● **Excerpt**

More effective antiviral treatments could be on the way after research from The University of Texas at Austin sheds new light on the COVID-19 antiviral drug remdesivir, the only treatment of its kind currently approved in the U.S. for the coronavirus.
The study is published today in the journal Molecular Cell.
Remdesivir targets a part of the coronavirus that allows it to make copies of itself and spread through the body. For the first time, scientists identified a critical mechanism that the drug uses and unearthed information that drug companies can use to develop new and improved antivirals to take advantage of the same trick.
According to co-author Kenneth Johnson, the finding could also lead to more potent drugs, meaning a patient could take less of a dose, see fewer side effects and experience faster relief.
"Right now, it's a five-day regimen of taking quite a bit of remdesivir," said Johnson, professor of molecular biosciences at UT Austin. "That's inconvenient and comes with side effects. What if you could take just one pill and that was all you needed to do? That would make a huge difference in terms of the here and now."
Study co-author David Taylor likens the trick the team identified to a paper jam in the virus's photocopier. Remdesivir shuts down this photocopier -- called an RNA polymerase -- by preventing copying of the virus's genetic code and its ability to churn out duplicates and spread through the body. The team detected where the drug manages to gum up the gears, grinding the machine to a halt.
"We were able to identify the point where that paper jam happens," said Taylor, an assistant professor of molecular biosciences. "We know now exactly what's creating this block. So, if we want to make the blockage even worse, we could do so."
The search for more potent antivirals could soon become more urgent as new strains of SARS-CoV-2, the virus that causes COVID-19, regularly emerge.
"We might need other drugs that are like remdesivir, but different enough that they can then go after the mutated forms," Johnson said. "It's like having a backup system, like having an emergency parachute in case the main chute doesn't work."
The study's co-first authors are postdoctoral researcher Jack Bravo and graduate student Tyler Dangerfield.

● **Study questions**
(1) Print the remdesivir article from "The study is" up to and including "the same trick.".
(2) Proceed with the remdesivir article, writing what would follow its last sentence.

● **Material provided**

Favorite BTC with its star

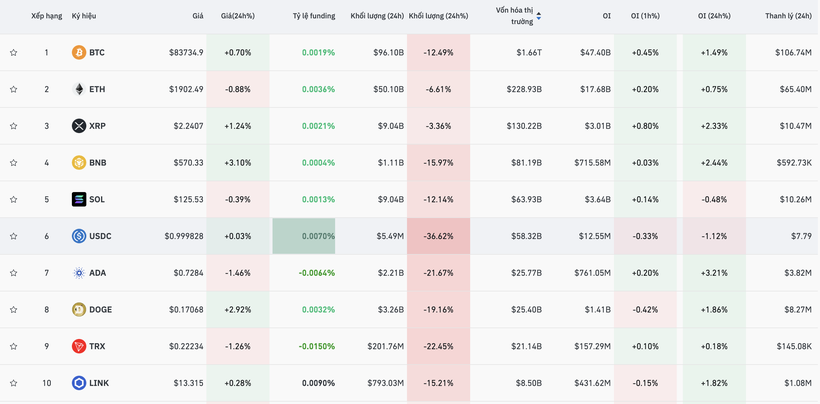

● **Task answers**
(1)
The study is published today in the journal Molecular Cell.
Remdesivir targets a part of the coronavirus that allows it to make copies of itself and spread through the body. For the first time, scientists identified a critical mechanism that the drug uses and unearthed information that drug companies can use to develop new and improved antivirals to take advantage of the same trick.

(2)
The team re-created in a lab dish the process that plays out in a patient who is infected with SARS-CoV-2 and then receives remdesivir. In a scientific first, the scientists developed a method for producing fully functional RNA polymerases to copy the viral genetic material. Next, they added a form of remdesivir. As the drug did its work, the researchers paused the process just after the reaction with remdesivir was completed (15-20 seconds) and took a 3D snapshot of the molecules in exquisite detail using a cryo-electron microscope in UT Austin's Sauer Structural Biology Laboratory. The image allowed them to reconstruct exactly how remdesivir gums up the copying process.
Johnson said that SARS-CoV-2 is the third coronavirus to make the leap from animals to humans in less than 20 years. So even if this pandemic is brought under control soon, it still makes sense to continue developing weapons against coronaviruses.
"This is not the last unique coronavirus that's going to come after us," Johnson said. "Having better antivirals could buy us time to develop vaccines against potential future outbreaks."
The version of the paper published today is a pre-proof, meaning that it has been accepted for publication and peer reviewed, but has yet to be fully formatted for final publication. It is currently slated to appear in a print edition of the journal in April.
This work was supported in part by the Welch Foundation, National Institute of Allergy and Infectious Diseases of the National Institutes of Health (NIH), the National Institute of General Medical Sciences of the NIH, Army Research Office, and the Robert J. Kleberg, Jr. and Helen C. Kleberg Foundation. David Taylor is a CPRIT scholar supported by the Cancer Prevention and Research Institute of Texas and an Army Young Investigator supported by the Army Research Office.